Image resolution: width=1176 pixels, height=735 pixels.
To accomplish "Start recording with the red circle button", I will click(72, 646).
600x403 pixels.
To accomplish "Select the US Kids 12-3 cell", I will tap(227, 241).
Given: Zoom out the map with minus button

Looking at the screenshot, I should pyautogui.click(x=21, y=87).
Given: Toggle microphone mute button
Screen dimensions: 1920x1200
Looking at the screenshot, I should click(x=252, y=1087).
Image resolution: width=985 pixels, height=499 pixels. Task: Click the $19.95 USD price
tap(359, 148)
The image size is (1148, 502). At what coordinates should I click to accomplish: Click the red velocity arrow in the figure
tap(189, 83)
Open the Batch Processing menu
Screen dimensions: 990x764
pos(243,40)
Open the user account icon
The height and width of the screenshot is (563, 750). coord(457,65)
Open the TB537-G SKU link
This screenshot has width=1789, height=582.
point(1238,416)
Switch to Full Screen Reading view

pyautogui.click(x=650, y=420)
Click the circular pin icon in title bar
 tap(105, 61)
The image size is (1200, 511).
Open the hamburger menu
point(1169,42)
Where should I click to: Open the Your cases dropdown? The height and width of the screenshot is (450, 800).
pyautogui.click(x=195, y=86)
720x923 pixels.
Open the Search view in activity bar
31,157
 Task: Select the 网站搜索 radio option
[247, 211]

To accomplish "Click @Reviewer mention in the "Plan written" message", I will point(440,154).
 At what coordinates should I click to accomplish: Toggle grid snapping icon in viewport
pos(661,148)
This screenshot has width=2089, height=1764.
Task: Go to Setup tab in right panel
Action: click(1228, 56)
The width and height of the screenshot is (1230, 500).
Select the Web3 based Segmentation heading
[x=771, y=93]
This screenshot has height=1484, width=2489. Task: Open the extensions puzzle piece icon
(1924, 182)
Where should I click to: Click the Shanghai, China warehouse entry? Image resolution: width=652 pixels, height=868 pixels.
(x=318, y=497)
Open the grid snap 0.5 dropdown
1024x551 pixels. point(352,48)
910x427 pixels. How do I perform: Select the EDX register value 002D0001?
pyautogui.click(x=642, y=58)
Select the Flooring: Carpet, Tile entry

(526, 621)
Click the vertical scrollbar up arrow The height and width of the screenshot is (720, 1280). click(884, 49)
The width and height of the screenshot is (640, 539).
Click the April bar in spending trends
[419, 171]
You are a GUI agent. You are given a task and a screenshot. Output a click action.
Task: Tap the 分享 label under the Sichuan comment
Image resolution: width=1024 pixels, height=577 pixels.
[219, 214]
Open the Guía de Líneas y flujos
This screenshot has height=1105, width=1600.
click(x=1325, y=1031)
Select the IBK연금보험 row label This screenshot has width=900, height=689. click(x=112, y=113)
- - - -
What is required = All the lines that hold the word "will" must appear in the answer, copied from the records.

Exercise solution =
To accomplish "Start recording with the red circle button", I will click(72, 646).
To accomplish "Select the US Kids 12-3 cell", I will tap(227, 241).
To accomplish "Click @Reviewer mention in the "Plan written" message", I will point(440,154).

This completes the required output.